(Stored data entries)
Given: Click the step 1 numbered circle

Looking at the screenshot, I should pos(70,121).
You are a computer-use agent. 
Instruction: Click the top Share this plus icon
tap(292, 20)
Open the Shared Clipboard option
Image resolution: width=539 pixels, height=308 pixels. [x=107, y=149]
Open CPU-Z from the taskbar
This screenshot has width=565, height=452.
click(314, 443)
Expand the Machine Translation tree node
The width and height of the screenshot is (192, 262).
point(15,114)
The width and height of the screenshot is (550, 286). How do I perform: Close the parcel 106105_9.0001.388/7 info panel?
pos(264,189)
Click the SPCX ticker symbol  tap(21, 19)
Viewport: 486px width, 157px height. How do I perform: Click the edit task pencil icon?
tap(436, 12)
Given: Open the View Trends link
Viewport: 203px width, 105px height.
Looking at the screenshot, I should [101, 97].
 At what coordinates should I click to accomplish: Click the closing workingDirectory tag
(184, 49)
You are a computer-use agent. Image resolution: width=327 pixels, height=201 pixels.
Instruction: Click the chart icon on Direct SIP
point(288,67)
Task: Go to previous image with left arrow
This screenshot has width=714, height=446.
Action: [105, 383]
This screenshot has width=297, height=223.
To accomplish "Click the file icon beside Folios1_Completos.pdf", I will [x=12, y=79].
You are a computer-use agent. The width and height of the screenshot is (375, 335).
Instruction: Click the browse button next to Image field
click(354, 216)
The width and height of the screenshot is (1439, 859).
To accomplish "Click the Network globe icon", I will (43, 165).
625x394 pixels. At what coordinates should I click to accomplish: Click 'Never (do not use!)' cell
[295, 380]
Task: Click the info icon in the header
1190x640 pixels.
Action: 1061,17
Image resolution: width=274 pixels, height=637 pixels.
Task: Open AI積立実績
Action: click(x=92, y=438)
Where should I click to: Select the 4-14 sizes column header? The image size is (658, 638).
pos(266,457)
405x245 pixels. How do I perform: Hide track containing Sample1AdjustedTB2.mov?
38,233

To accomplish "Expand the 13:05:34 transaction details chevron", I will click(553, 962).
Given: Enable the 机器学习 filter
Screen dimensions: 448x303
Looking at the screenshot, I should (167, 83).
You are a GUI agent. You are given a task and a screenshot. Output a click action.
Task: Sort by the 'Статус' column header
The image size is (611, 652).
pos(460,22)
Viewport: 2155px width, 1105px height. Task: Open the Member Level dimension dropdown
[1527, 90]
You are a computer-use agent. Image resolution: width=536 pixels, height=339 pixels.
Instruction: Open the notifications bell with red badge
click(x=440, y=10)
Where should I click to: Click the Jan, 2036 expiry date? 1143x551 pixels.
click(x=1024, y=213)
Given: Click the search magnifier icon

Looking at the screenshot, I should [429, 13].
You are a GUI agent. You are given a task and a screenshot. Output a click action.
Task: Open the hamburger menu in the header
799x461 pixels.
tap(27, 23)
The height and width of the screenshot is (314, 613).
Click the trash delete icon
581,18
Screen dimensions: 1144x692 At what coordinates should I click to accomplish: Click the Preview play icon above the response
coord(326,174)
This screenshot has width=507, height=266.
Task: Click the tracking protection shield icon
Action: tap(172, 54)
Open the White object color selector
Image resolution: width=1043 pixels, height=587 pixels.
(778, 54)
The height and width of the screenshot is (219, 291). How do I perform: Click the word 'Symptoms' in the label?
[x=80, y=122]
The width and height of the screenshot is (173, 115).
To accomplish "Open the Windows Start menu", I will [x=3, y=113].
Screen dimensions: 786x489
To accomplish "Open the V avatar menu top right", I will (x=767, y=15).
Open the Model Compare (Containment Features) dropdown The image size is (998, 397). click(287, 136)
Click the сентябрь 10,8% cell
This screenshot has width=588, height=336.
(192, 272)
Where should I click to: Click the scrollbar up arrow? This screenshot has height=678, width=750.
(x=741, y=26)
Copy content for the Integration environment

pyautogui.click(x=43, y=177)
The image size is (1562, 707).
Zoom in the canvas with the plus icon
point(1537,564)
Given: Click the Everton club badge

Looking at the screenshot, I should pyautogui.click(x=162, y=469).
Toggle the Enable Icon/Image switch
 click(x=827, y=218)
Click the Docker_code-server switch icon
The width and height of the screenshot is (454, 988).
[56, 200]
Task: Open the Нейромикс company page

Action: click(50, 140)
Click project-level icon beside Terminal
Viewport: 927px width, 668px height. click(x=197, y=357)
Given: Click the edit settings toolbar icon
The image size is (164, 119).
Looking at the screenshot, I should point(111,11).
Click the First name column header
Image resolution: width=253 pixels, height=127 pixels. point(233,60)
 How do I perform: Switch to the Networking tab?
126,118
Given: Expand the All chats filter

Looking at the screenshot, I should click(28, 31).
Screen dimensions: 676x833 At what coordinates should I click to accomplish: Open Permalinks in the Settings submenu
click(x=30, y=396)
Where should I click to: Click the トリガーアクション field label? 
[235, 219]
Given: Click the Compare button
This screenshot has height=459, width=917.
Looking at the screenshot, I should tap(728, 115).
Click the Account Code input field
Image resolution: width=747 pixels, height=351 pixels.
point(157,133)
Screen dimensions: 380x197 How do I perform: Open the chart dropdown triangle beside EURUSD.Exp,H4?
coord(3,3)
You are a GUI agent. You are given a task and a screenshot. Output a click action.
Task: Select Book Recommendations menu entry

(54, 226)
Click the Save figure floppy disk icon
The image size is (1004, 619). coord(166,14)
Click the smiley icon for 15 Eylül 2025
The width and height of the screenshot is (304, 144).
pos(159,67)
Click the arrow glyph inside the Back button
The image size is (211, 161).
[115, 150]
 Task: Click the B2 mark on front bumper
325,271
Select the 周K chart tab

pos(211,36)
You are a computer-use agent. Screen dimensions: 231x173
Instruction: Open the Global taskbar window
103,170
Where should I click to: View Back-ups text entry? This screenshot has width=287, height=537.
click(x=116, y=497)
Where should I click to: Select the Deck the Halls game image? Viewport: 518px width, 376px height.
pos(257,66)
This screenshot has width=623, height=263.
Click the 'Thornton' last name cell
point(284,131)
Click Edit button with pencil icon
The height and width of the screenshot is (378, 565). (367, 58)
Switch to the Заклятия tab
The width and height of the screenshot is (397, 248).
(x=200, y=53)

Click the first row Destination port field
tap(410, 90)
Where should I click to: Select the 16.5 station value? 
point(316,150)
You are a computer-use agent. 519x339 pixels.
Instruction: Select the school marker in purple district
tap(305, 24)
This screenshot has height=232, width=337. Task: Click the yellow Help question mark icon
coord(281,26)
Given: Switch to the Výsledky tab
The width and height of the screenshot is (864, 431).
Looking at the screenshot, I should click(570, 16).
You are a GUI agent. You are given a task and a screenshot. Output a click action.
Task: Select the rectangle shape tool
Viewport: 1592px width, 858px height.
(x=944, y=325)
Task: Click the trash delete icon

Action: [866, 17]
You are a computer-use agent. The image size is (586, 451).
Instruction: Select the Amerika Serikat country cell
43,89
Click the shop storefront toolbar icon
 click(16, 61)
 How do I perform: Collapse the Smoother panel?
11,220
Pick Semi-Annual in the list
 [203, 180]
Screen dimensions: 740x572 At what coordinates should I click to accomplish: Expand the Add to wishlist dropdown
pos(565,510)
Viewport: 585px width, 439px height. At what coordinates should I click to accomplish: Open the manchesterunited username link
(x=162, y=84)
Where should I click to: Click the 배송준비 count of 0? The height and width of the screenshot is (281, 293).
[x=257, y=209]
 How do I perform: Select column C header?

**Task to complete:**
With nothing added or dropped, reproduce all the data exactly.

**Exercise result:**
Given: Click the step 1 numbered circle

Looking at the screenshot, I should pos(70,121).
You are a computer-use agent. 
Instruction: Click the top Share this plus icon
tap(292, 20)
Open the Shared Clipboard option
Image resolution: width=539 pixels, height=308 pixels. [x=107, y=149]
Open CPU-Z from the taskbar
This screenshot has width=565, height=452.
click(314, 443)
Expand the Machine Translation tree node
The width and height of the screenshot is (192, 262).
point(15,114)
The width and height of the screenshot is (550, 286). How do I perform: Close the parcel 106105_9.0001.388/7 info panel?
pos(264,189)
Click the SPCX ticker symbol  tap(21, 19)
Viewport: 486px width, 157px height. How do I perform: Click the edit task pencil icon?
tap(436, 12)
Given: Open the View Trends link
Viewport: 203px width, 105px height.
Looking at the screenshot, I should [101, 97].
 At what coordinates should I click to accomplish: Click the closing workingDirectory tag
(184, 49)
You are a computer-use agent. Image resolution: width=327 pixels, height=201 pixels.
Instruction: Click the chart icon on Direct SIP
point(288,67)
Task: Go to previous image with left arrow
This screenshot has width=714, height=446.
Action: [105, 383]
This screenshot has width=297, height=223.
To accomplish "Click the file icon beside Folios1_Completos.pdf", I will [x=12, y=79].
You are a computer-use agent. The width and height of the screenshot is (375, 335).
Instruction: Click the browse button next to Image field
click(354, 216)
The width and height of the screenshot is (1439, 859).
To accomplish "Click the Network globe icon", I will (43, 165).
625x394 pixels. At what coordinates should I click to accomplish: Click 'Never (do not use!)' cell
[295, 380]
Task: Click the info icon in the header
1190x640 pixels.
Action: 1061,17
Image resolution: width=274 pixels, height=637 pixels.
Task: Open AI積立実績
Action: click(x=92, y=438)
Where should I click to: Select the 4-14 sizes column header? The image size is (658, 638).
pos(266,457)
405x245 pixels. How do I perform: Hide track containing Sample1AdjustedTB2.mov?
38,233

To accomplish "Expand the 13:05:34 transaction details chevron", I will click(553, 962).
Given: Enable the 机器学习 filter
Screen dimensions: 448x303
Looking at the screenshot, I should (167, 83).
You are a GUI agent. You are given a task and a screenshot. Output a click action.
Task: Sort by the 'Статус' column header
The image size is (611, 652).
pos(460,22)
Viewport: 2155px width, 1105px height. Task: Open the Member Level dimension dropdown
[1527, 90]
You are a computer-use agent. Image resolution: width=536 pixels, height=339 pixels.
Instruction: Open the notifications bell with red badge
click(x=440, y=10)
Where should I click to: Click the Jan, 2036 expiry date? 1143x551 pixels.
click(x=1024, y=213)
Given: Click the search magnifier icon

Looking at the screenshot, I should [429, 13].
You are a GUI agent. You are given a task and a screenshot. Output a click action.
Task: Open the hamburger menu in the header
799x461 pixels.
tap(27, 23)
The height and width of the screenshot is (314, 613).
Click the trash delete icon
581,18
Screen dimensions: 1144x692 At what coordinates should I click to accomplish: Click the Preview play icon above the response
coord(326,174)
This screenshot has width=507, height=266.
Task: Click the tracking protection shield icon
Action: tap(172, 54)
Open the White object color selector
Image resolution: width=1043 pixels, height=587 pixels.
(778, 54)
The height and width of the screenshot is (219, 291). How do I perform: Click the word 'Symptoms' in the label?
[x=80, y=122]
The width and height of the screenshot is (173, 115).
To accomplish "Open the Windows Start menu", I will [x=3, y=113].
Screen dimensions: 786x489
To accomplish "Open the V avatar menu top right", I will (x=767, y=15).
Open the Model Compare (Containment Features) dropdown The image size is (998, 397). click(287, 136)
Click the сентябрь 10,8% cell
This screenshot has width=588, height=336.
(192, 272)
Where should I click to: Click the scrollbar up arrow? This screenshot has height=678, width=750.
(x=741, y=26)
Copy content for the Integration environment

pyautogui.click(x=43, y=177)
The image size is (1562, 707).
Zoom in the canvas with the plus icon
point(1537,564)
Given: Click the Everton club badge

Looking at the screenshot, I should pyautogui.click(x=162, y=469).
Toggle the Enable Icon/Image switch
 click(x=827, y=218)
Click the Docker_code-server switch icon
The width and height of the screenshot is (454, 988).
[56, 200]
Task: Open the Нейромикс company page

Action: click(50, 140)
Click project-level icon beside Terminal
Viewport: 927px width, 668px height. click(x=197, y=357)
Given: Click the edit settings toolbar icon
The image size is (164, 119).
Looking at the screenshot, I should point(111,11).
Click the First name column header
Image resolution: width=253 pixels, height=127 pixels. point(233,60)
 How do I perform: Switch to the Networking tab?
126,118
Given: Expand the All chats filter

Looking at the screenshot, I should click(28, 31).
Screen dimensions: 676x833 At what coordinates should I click to accomplish: Open Permalinks in the Settings submenu
click(x=30, y=396)
Where should I click to: Click the トリガーアクション field label? 
[235, 219]
Given: Click the Compare button
This screenshot has height=459, width=917.
Looking at the screenshot, I should tap(728, 115).
Click the Account Code input field
Image resolution: width=747 pixels, height=351 pixels.
point(157,133)
Screen dimensions: 380x197 How do I perform: Open the chart dropdown triangle beside EURUSD.Exp,H4?
coord(3,3)
You are a GUI agent. You are given a task and a screenshot. Output a click action.
Task: Select Book Recommendations menu entry

(54, 226)
Click the Save figure floppy disk icon
The image size is (1004, 619). coord(166,14)
Click the smiley icon for 15 Eylül 2025
The width and height of the screenshot is (304, 144).
pos(159,67)
Click the arrow glyph inside the Back button
The image size is (211, 161).
[115, 150]
 Task: Click the B2 mark on front bumper
325,271
Select the 周K chart tab

pos(211,36)
You are a computer-use agent. Screen dimensions: 231x173
Instruction: Open the Global taskbar window
103,170
Where should I click to: View Back-ups text entry? This screenshot has width=287, height=537.
click(x=116, y=497)
Where should I click to: Select the Deck the Halls game image? Viewport: 518px width, 376px height.
pos(257,66)
This screenshot has width=623, height=263.
Click the 'Thornton' last name cell
point(284,131)
Click Edit button with pencil icon
The height and width of the screenshot is (378, 565). (367, 58)
Switch to the Заклятия tab
The width and height of the screenshot is (397, 248).
(x=200, y=53)

Click the first row Destination port field
tap(410, 90)
Where should I click to: Select the 16.5 station value? 
point(316,150)
You are a computer-use agent. 519x339 pixels.
Instruction: Select the school marker in purple district
tap(305, 24)
This screenshot has height=232, width=337. Task: Click the yellow Help question mark icon
coord(281,26)
Given: Switch to the Výsledky tab
The width and height of the screenshot is (864, 431).
Looking at the screenshot, I should click(570, 16).
You are a GUI agent. You are given a task and a screenshot. Output a click action.
Task: Select the rectangle shape tool
Viewport: 1592px width, 858px height.
(x=944, y=325)
Task: Click the trash delete icon

Action: [866, 17]
You are a computer-use agent. The image size is (586, 451).
Instruction: Select the Amerika Serikat country cell
43,89
Click the shop storefront toolbar icon
 click(16, 61)
 How do I perform: Collapse the Smoother panel?
11,220
Pick Semi-Annual in the list
 [203, 180]
Screen dimensions: 740x572 At what coordinates should I click to accomplish: Expand the Add to wishlist dropdown
pos(565,510)
Viewport: 585px width, 439px height. At what coordinates should I click to accomplish: Open the manchesterunited username link
(x=162, y=84)
Where should I click to: Click the 배송준비 count of 0? The height and width of the screenshot is (281, 293).
[x=257, y=209]
 How do I perform: Select column C header?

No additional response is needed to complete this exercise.